_Description of the task_
Continue the passage on magnesium and NMDA receptors in Xenopus embryo swimming, starting after its final sentence.

┌─ Selected text

Xenopus embryos immobilized in tubocurarine respond to natural skin stimulation with fictive swimming. This can also occur in saline without Mg2+ and is blocked by NMDA antagonists. Ventral spinal cord neurons which are rhythmically active during swimming are depolarized by bath applied N-methyl-D-aspartate (NMDA) (in 1 μM tetrodotoxin (TTX) to block indirect effects). By using current clamp techniques this depolarization is shown to be partially blocked by 0.5 and 1 mM Mg2+ in a voltage-dependent manner similar to that described in cultured neurons.
Mg2+ partially and reversibly reduces the slow NMDA-mediated component of excitatory post-synaptic potentials (EPSPs) in ventral neurons. However, in 1 mM Mg2+ fictive swimming can still be evoked by natural stimulation. The frequency of swimming is slightly lower than in nominally 0 mM Mg2+, but the pattern of ventral root activity and synaptic drive to ventral neurons seems little affected. Fictive swimming can also be induced by applying NMDA to spinal preparations. In 0 mM Mg2+, such rhythmic activity is unstable and transient over a narrow NMDA concentration range. In 0.5 mM Mg2+, continuous rhythmic activity is induced over a wide range of NMDA concentrations. Lower spinal preparations need higher NMDA concentrations to induce activity.

└─
┌─ Dataset excerpts

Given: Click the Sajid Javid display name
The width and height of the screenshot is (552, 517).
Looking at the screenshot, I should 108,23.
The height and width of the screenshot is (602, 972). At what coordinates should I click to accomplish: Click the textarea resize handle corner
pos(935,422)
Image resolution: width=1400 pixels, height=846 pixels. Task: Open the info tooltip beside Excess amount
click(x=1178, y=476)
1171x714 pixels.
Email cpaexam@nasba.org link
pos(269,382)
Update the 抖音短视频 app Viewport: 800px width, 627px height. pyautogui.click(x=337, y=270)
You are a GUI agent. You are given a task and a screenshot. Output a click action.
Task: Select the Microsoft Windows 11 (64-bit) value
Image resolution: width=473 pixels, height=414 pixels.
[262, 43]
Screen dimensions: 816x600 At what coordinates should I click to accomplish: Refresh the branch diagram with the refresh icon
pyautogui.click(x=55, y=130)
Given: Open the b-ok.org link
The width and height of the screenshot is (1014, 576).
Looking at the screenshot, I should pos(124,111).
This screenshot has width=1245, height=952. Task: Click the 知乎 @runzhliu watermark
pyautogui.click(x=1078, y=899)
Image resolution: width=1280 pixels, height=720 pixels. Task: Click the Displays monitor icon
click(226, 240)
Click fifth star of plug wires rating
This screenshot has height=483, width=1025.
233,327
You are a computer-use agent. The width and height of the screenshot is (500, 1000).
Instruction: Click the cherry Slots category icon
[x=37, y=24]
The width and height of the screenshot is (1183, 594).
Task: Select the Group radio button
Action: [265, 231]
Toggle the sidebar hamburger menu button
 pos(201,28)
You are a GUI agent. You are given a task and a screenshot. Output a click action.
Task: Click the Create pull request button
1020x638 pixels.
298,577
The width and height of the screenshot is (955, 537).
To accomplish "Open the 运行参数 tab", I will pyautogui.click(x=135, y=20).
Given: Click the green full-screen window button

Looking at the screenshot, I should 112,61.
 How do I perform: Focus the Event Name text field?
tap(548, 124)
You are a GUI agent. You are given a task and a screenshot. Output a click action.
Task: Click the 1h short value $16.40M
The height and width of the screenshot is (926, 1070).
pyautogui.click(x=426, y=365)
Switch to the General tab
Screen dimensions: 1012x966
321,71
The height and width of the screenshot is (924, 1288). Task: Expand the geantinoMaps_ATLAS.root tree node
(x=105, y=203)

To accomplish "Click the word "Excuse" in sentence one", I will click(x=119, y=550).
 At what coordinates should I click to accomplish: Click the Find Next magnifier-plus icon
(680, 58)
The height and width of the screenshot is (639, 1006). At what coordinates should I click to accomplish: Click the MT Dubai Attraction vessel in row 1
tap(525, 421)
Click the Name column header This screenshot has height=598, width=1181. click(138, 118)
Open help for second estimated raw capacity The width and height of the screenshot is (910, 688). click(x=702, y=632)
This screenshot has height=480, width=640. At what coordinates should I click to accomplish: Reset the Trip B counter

└─

_Answer area_
We conclude that the neurons rhythmically active in swimming have NMDA receptor channels which show a voltage dependent block in the presence of Mg2+. However, while Mg2+ exerts a powerful stabilizing influence on rhythmic activity induced in spinal embryos by exogenous NMDA, its influence on ‘naturally’ evoked fictive swimming is less clear. The fictive swimming machinery in the brain and spinal cord can produce stable swimming with or without Mg2+ induced voltage dependency of the NMDA channels.